--- “There is no crime of which I cannot conceive myself guilty.”… Goethe
I'M IN NO HURRY to leave the close-spaced security of the bus, so I lean back in my seat and wait until everyone is out. Then I walk to the front, take two steps down—back in the “real world”.
After four years, three tours in Iraq, and two days of military psych-docs attempting to drive out the bad times with clever talk and good intentions, I am discharged—officially cut loose from a surreal world of free-fire zones and indiscriminate killing.
Citizen X: deprogrammed, purified, and deposited on easy hometown streets.
I am uncomfortable in the uniform, a costume that has defined me for so long—now meaningless. I am a phantom in an empty coat. It’s clear, that in this place, I am lost. Scenes cataloged in heartbreaking detail have no place here. Stories that once burned blood red—gone cold as the ghosts who breathed them.
The low hum of the idling Greyhound mixes with the fumes of diesel fuel to fill the night air with noisy poison. A skinny panhandler wearing a camouflage T-shirt sits crumpled like lost luggage outside the depot. One of those forgotten people living a half-life just beyond anybody’s caring.
At his side, a wrinkled square of cardboard—a kind of faded-brown American business card. Scrawled across the front is the familiar graffiti, “Out of Work.” One look at this guy and I know he’s done for. The whole fucking story is right there in his eyes—like looking at the floor of the ocean.
He looks up at me as if I could save him.
Standing just out of range of a street lamp, I watch the shadows of tree branches move along the empty avenue. Almost every night, I come to stare at this vacant lot on the corner—the spot where the Lighthouse Baptist Church once stood.
One drunken Saturday night back in 1975 my father, lonely for God, broke into the little wooden sanctuary and doused the whole place with gasoline. Then he took a seat in the front pew, lit a Lucky Strike, and burnt the son-of-a-bitch down around his ears—the last “Zippo Party”.
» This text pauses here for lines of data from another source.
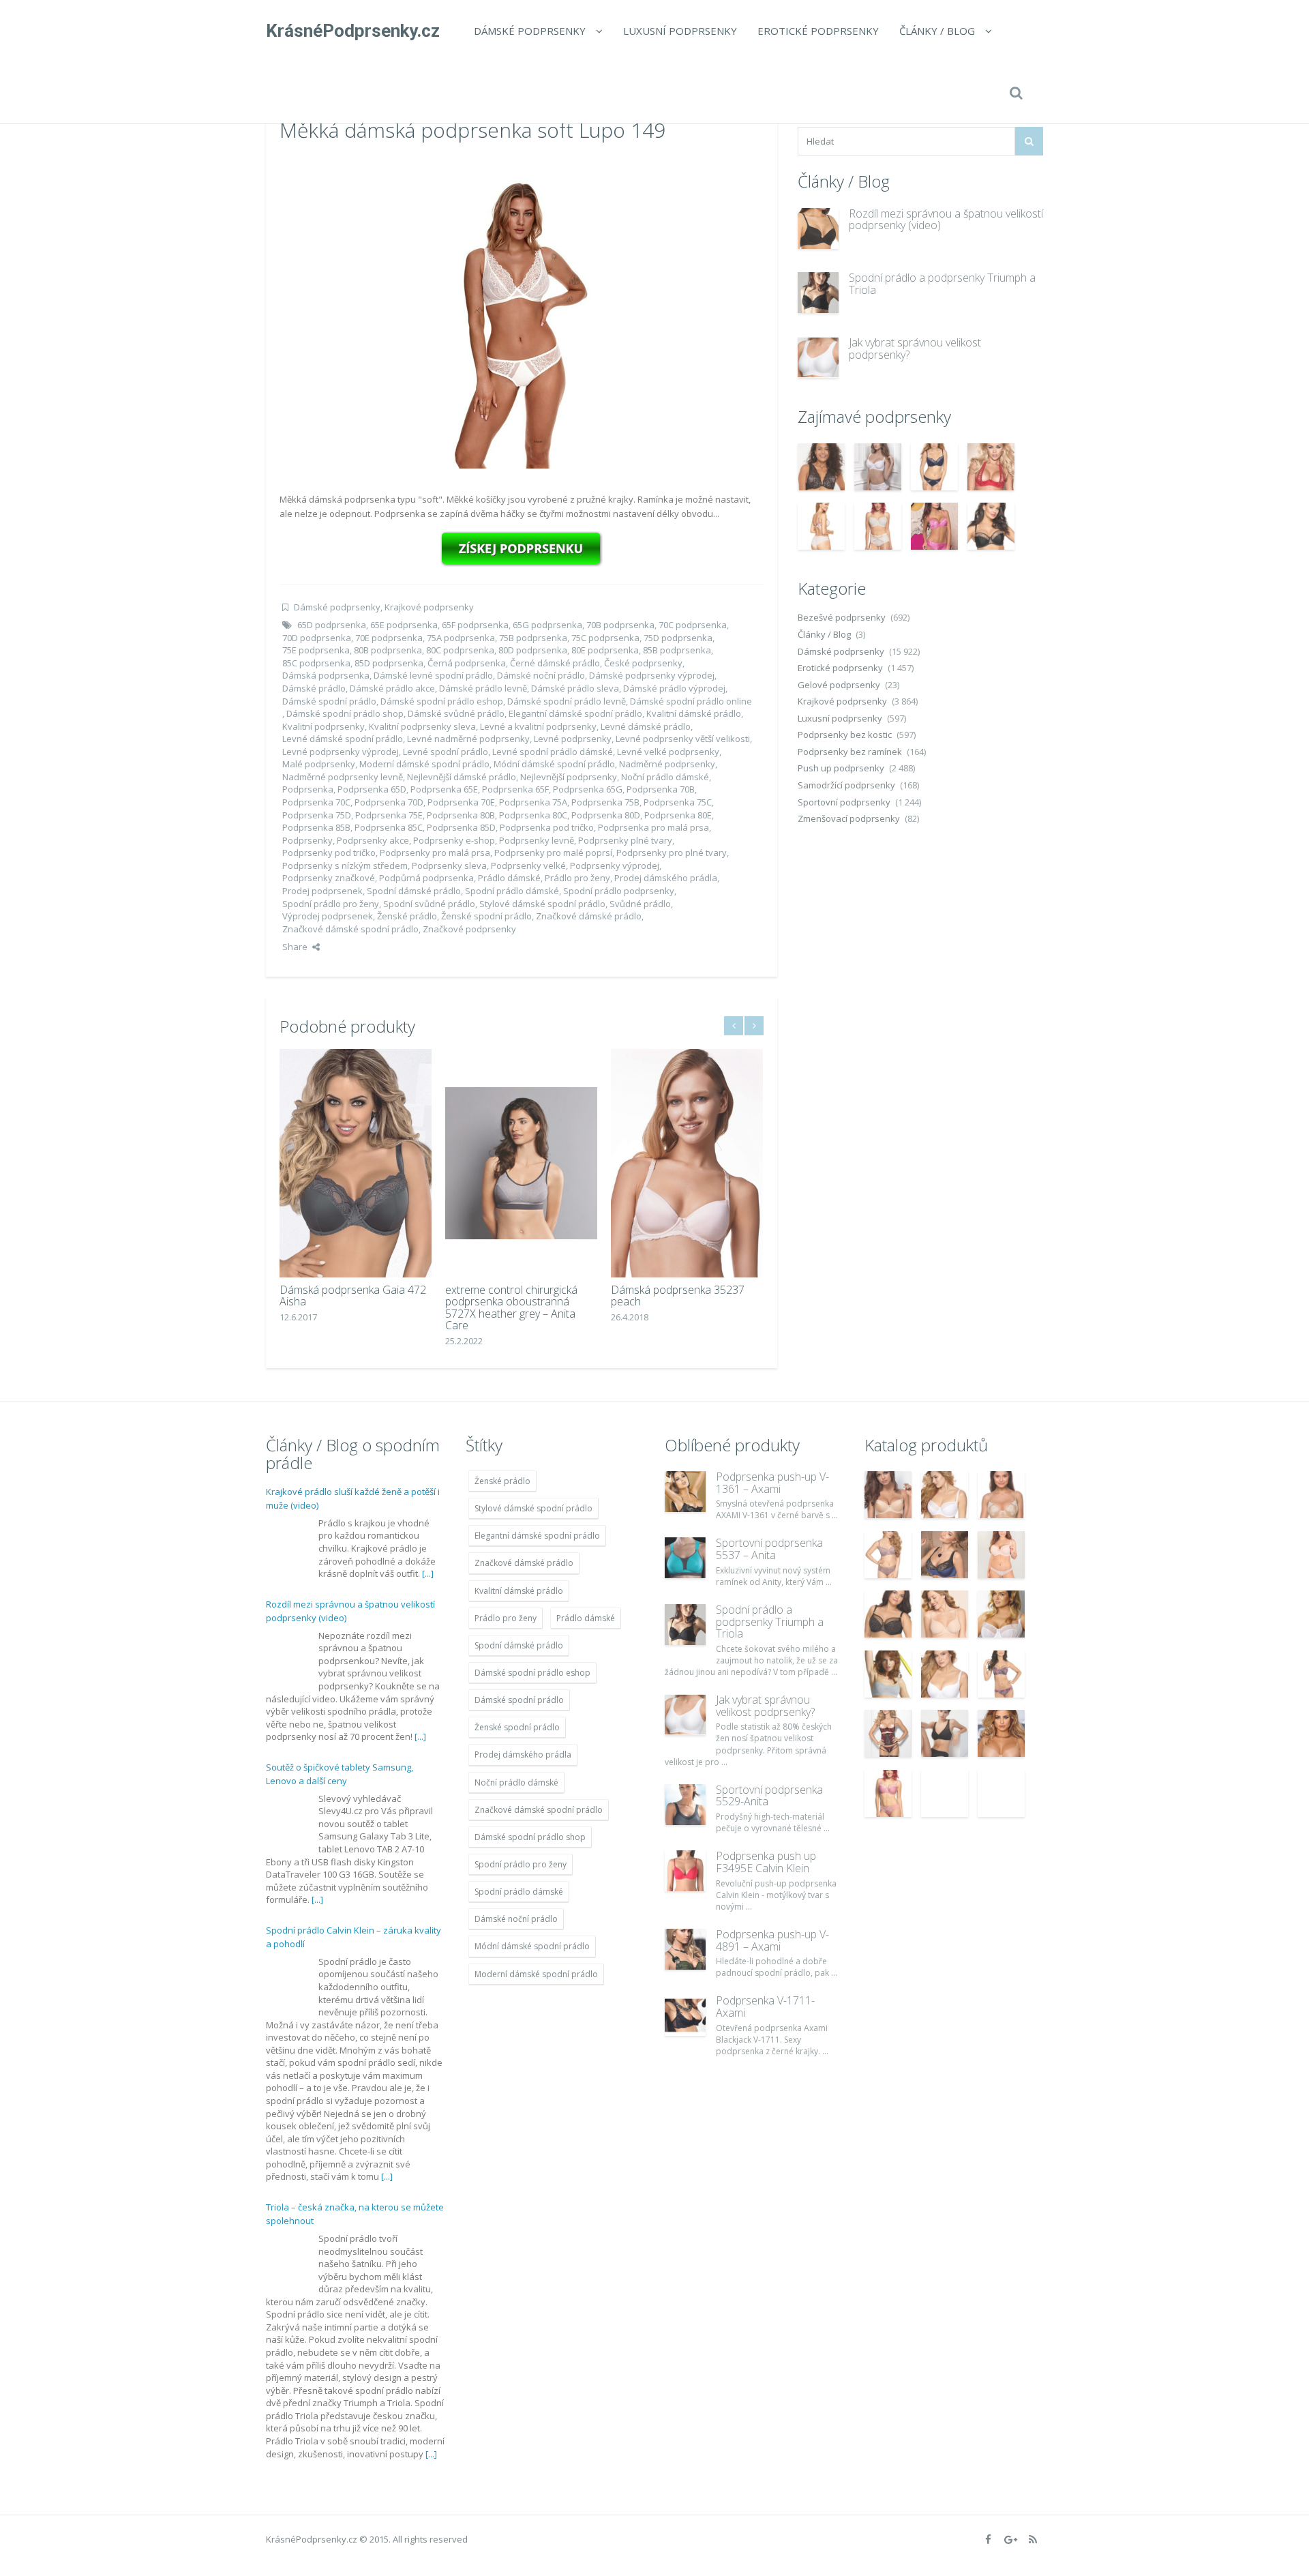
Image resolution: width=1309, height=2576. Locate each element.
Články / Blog (937, 31)
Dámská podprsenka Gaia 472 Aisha (353, 1295)
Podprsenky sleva (449, 865)
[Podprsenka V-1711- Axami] (685, 2015)
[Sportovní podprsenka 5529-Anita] (685, 1804)
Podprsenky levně (536, 840)
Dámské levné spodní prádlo (433, 675)
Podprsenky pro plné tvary (671, 852)
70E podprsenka (389, 638)
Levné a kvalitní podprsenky (538, 726)
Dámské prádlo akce (392, 688)
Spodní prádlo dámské (512, 891)
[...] (428, 1573)
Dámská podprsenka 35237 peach (677, 1295)
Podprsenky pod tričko (329, 852)
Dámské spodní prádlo (329, 701)
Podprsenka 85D (461, 827)
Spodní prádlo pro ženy (330, 904)
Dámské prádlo (314, 688)
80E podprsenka (605, 650)
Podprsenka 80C (533, 815)
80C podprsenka (460, 650)
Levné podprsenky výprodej (340, 751)
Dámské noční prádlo (541, 675)
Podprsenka (307, 789)
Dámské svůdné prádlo (456, 713)
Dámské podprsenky (530, 31)
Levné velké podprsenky (668, 751)
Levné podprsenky (573, 738)
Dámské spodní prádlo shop (345, 713)
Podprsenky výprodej (614, 865)
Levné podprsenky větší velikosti (683, 738)
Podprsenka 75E (389, 815)
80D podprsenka (532, 650)
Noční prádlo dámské (665, 777)
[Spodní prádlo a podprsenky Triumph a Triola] (818, 292)
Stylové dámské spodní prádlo (542, 904)
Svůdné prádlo (640, 904)
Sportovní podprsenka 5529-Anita (769, 1795)
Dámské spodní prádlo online (691, 701)
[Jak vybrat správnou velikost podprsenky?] (818, 357)
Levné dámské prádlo (646, 726)
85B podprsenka (677, 650)
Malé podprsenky (318, 764)
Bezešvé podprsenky (842, 617)
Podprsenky (307, 840)
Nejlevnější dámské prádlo (461, 777)
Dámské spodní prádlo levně (566, 701)
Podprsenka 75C (678, 802)
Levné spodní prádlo (445, 751)
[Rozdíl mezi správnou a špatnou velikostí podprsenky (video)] (818, 228)
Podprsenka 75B (605, 802)
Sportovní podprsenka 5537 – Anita (769, 1549)
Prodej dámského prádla (665, 878)
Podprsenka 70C (316, 802)
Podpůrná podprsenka (426, 878)
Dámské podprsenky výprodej (651, 675)
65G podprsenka (547, 625)
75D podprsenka (678, 638)
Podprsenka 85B (316, 827)
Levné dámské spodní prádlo (342, 738)
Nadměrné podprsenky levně (342, 777)
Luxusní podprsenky (680, 31)
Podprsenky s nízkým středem (345, 865)
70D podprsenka (316, 638)
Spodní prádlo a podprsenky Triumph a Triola (942, 283)
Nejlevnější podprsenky (568, 777)
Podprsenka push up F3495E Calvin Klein (766, 1862)
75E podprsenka (316, 650)
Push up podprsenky (841, 768)
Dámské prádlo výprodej (674, 688)
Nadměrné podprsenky (667, 764)
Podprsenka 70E (461, 802)
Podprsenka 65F (515, 789)
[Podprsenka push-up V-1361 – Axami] (685, 1491)
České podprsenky (643, 663)
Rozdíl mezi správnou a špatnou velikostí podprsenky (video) (946, 219)
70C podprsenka (693, 625)
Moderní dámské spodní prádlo (424, 764)
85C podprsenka (316, 663)
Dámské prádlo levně (483, 688)
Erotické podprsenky (818, 31)
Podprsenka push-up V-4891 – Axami (772, 1940)
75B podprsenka (533, 638)
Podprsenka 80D (605, 815)
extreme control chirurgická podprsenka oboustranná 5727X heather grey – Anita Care (511, 1307)
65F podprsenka (475, 625)
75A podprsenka (461, 638)
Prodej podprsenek (322, 891)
My father spent most of his life in a rage. When the whiskey was talking, the old man would rave about “search and destroy” patrols wiping out entire Vietnamese villages. When there was no one left to waste, they’d flip open their cigarette lighters, and burn everything to the ground—“Zippo Party”.
“Another shithole gone—a few more “dink” hearts and minds pacified.”
There was a time when I believed my father was a mad man. There was a time when I believed in simple right and wrong. There was a time when I believed in all of the “necessary illusions”. Enough to put my soul on the line. Enough to go out and confront things I did not understand.
Bent under the weight of things that can never be set right, I slide a shaky right hand inside my jacket pocket and retrieve a half-pint of I.W. Harper. I raise a toast to the Lighthouse Baptist Church.
Somewhere a lost dog howls. I step from the curb—a windblown bird into the crazy night.